Create a new GitHub repository with a default README.md and the required name. After creating it, use git to clone it down to your machine.

External Dependencies

This project will require the following external modules:

requests

Version Control with Git

Use Git for version control. In your README.md, document the steps of initializing a new project in GitHub and on your machine. Explain the process for creating the repository in both places, and document your workflow as you edit, add, commit, and push to GitHub.

Objective

Create a Python module that demonstrates skills in fetching data from the web, processing it using Python collections, and writing the processed data to different file formats.

Requirements

Since the project uses modules beyond the Python Standard Library, create a project virtual environment.

1. Environment Setup

Create and activate a Python virtual environment for the project.
Install all required packages into your local project virtual environment.
After installing the required dependencies, redirect the output of the pip freeze command to a requirements.txt file in your root project folder.
Document the process and commands you used in your README.md.
Add a .gitignore file to your project to exclude the virtual environment folder, your .vscode settings folder, and any other files that do not need to be committed to GitHub.

Terminal Commands: Windows example - record your process in your README:

py -m venv .venv
.\.venv\Scripts\Activate.ps1
py -m pip install requests
py -m pip freeze > requirements.txt

Terminal Commands: Mac example - record your process in your README:

python3 -m venv .venv
source .venv/bin/activate
python3 -m pip install requests
python3 -m pip freeze > requirements.txt

2. Project Start

In your Python file, create a docstring with a brief introduction to your project.

3. Import Dependencies (At the Top, After the Introduction)

Organize your project imports near the top of the file, following conventions. For example, standard library imports first, then external library imports, then local module imports. Continue to practice importing your own modules and reuse your prior code when building your project folders. Follow conventional package import organization and aliasing. Import each package just once near the top of the file. Be sure you have INSTALLED any external packages (those not in the Python Standard Library) into your active project virtual environment first.

Note: if we use "import pathlib" as below, we must use "pathlib.Path" when working with a Path. Many other projects use "from pathlib import Path". When using this approach, you omit the initial pathlib in pathlib.Path, and just use Path.

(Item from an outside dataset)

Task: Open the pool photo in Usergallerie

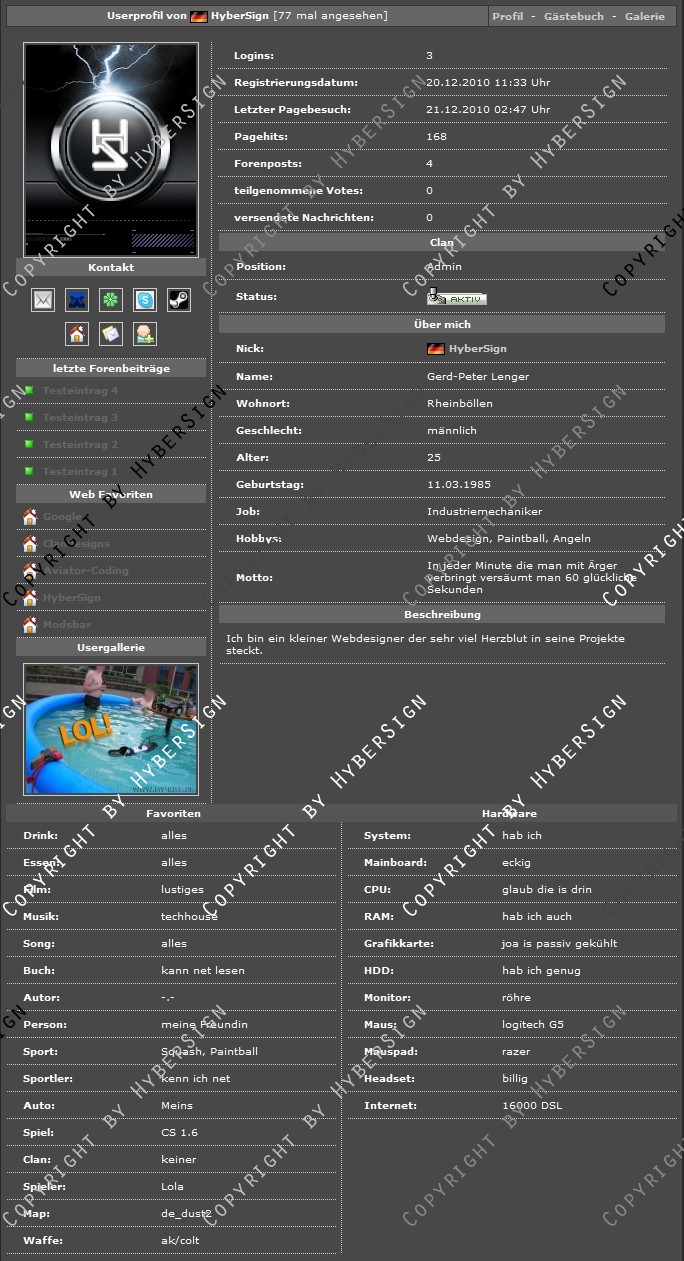Action: pyautogui.click(x=111, y=729)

Python import code example:

# Standard library imports
import csv
import pathlib 

# External library imports (requires virtual environment)
import requests  

# Local module imports
import yourname_attr      
import yourname_projsetup

4. Data Acquisition

Use the requests library to fetch data from specified web APIs or online data sources. This will include JSON, CSV, and plain text data. After a successful fetch, call the appropriate write function to save the data to a file.

Python fetch functions code examples:

def fetch_and_write_txt_data(folder_name, filename, url):
    response = requests.get(url)
    if response.status_code == 200:
        # Call your write function to save the response content
    else:
        print(f"Failed to fetch data: {response.status_code}")

def fetch_and_write_excel_data(folder_name, filename, url):
    response = requests.get(url)
    if response.status_code == 200:
        # Call your write function to save the response content
    else:
        print(f"Failed to fetch Excel data: {response.status_code}")

5. Write Data

Write functions to save content to different file types (e.g., text, CSV, JSON).

Python write functions code examples:

def write_txt_file(folder_name, filename, data):
    file_path = pathlib.Path(folder_name).join_path(filename) # use pathlib to join paths
    with file_path.open('w') as file:
        file.write(data)
        print(f"Text data saved to {file_path}")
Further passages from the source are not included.